Bancediswa bemelene labo, amaHagari asenikelwa esandleni sabo, labo bonke ababelawo; ngoba bakhala kuNkulunkulu besempini, wasencengeka ngabo, ngoba bamthemba.
21 Ze namen hun kudden mee: vijftigduizend kamelen, tweehonderd vijftigduizend schapen, tweeduizend ezels; en bovendien honderdduizend gevangenen.
Bathumba izifuyo zabo, amakamela azinkulungwane ezingamatshumi amahlanu, lezimvu ezizinkulungwane ezingamakhulu amabili lamatshumi amahlanu, labobabhemi abazinkulungwane ezimbili, lemiphefumulo yabantu ezinkulungwane ezilikhulu.

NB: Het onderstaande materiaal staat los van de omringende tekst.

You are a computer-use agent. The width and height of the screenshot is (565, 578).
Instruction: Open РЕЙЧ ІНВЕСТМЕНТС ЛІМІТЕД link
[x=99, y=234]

22 Want daar het een strijd was, door God bevolen, waren er vele slachtoffers gevallen. Ze bleven daar in hun plaats tot aan de ballingschap gevestigd.

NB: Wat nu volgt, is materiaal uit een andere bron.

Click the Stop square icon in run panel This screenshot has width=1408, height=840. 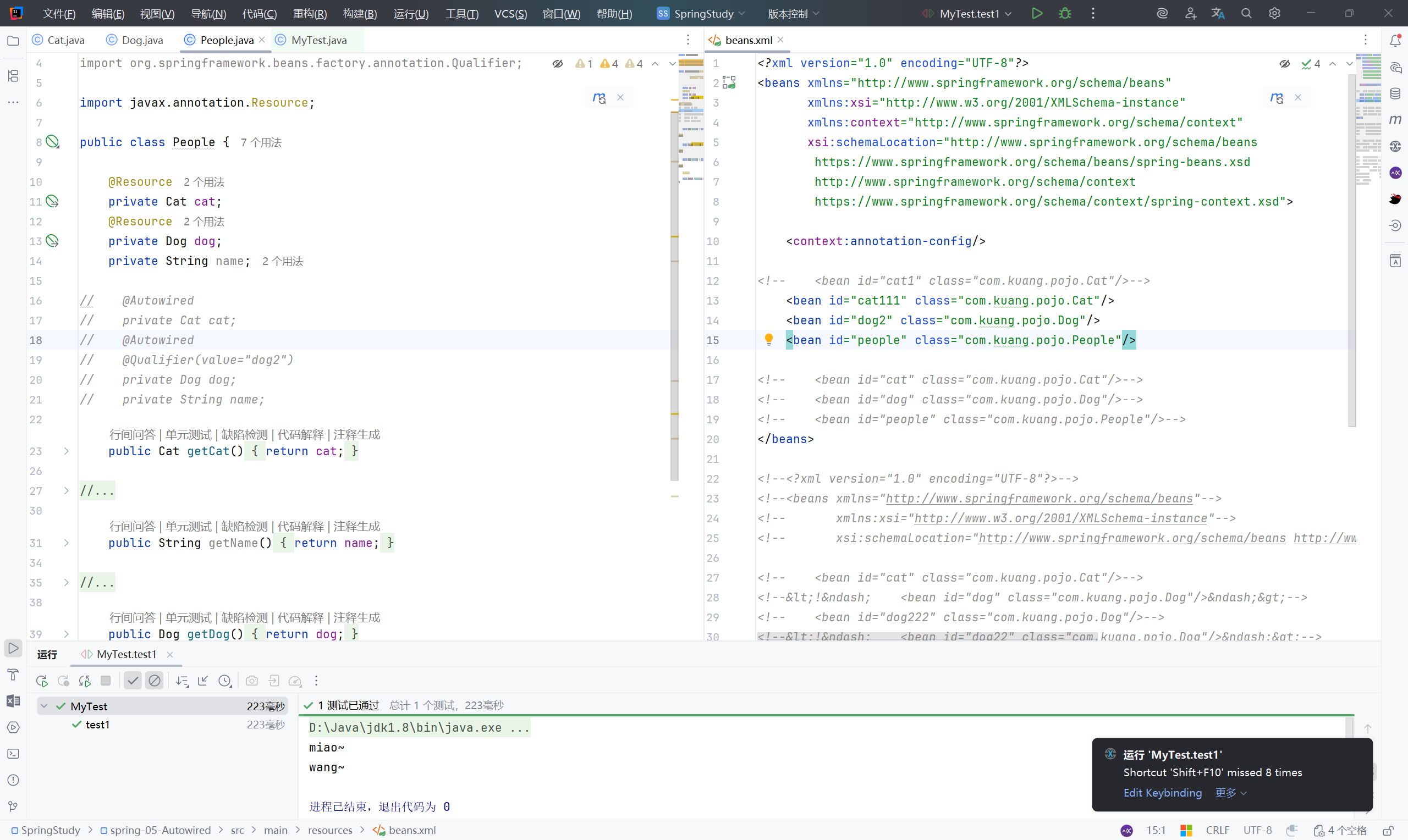pos(105,681)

Ngoba kwawa abanengi ababuleweyo, ngoba impi yayingekaNkulunkulu. Basebehlala ezindaweni zabo kwaze kwafika ukuthunjwa.
23 De zonen van de halve stam Manasse hadden hun woonplaatsen in de streek van Basjan af tot Báal-Chermon, de Senir en het Hermongebergte; ze waren zelfs in de Libanon doorgedrongen.
Abantwana bengxenye yesizwe sakoManase basebehlala elizweni; kusukela eBashani kusiya eBhali-Hermoni leSeniri lentabeni yeHermoni bona banda.
24 Hun familiehoofden waren: Éfer, Jisji, Eliël, Azriël, Jirmeja, Hodawja en Jachdiël; het waren dappere en beroemde mannen, hoofden van hun families.
Lalezi zinhloko zendlu yaboyise, ngitsho oEferi loIshi loEliyeli loAziriyeli loJeremiya loHodaviya loJahidiyeli, amadoda angamaqhawe alamandla, amadoda alamabizo, inhloko zendlu yaboyise.
25 Maar ze waren ontrouw aan den God hunner vaderen, en hielden het met de goden van de inheemse bevolking, die door God om hunnentwille was uitgeroeid.
Kodwa bona kuNkulunkulu waboyise, baphinga ngokulandela onkulunkulu babantu balelolizwe, uNkulunkulu abachithayo phambi kwabo.
26 Daarom gaf de God van Israël aan Poel, den koning van Assjoer, en Tiglat-Pilnéser, den koning van Assjoer, de gedachte in, de Rubenieten, de Gadieten en de halve stam Manasse in ballingschap weg te voeren. Zij brachten ze naar Chalach, Chabor, Hara en de rivier Gozan, waar ze ook nu nog wonen.
Ngakho uNkulunkulu kaIsrayeli wavusa umoya kaPhuli inkosi yeAsiriya, lomoya kaTiligathi-Pilineseri inkosi yeAsiriya, wabathumba, ngitsho abakoRubeni labakoGadi lengxenye yesizwe sakoManase, wabasa eHala leHabori leHara lemfuleni iGozani, kuze kube lamuhla.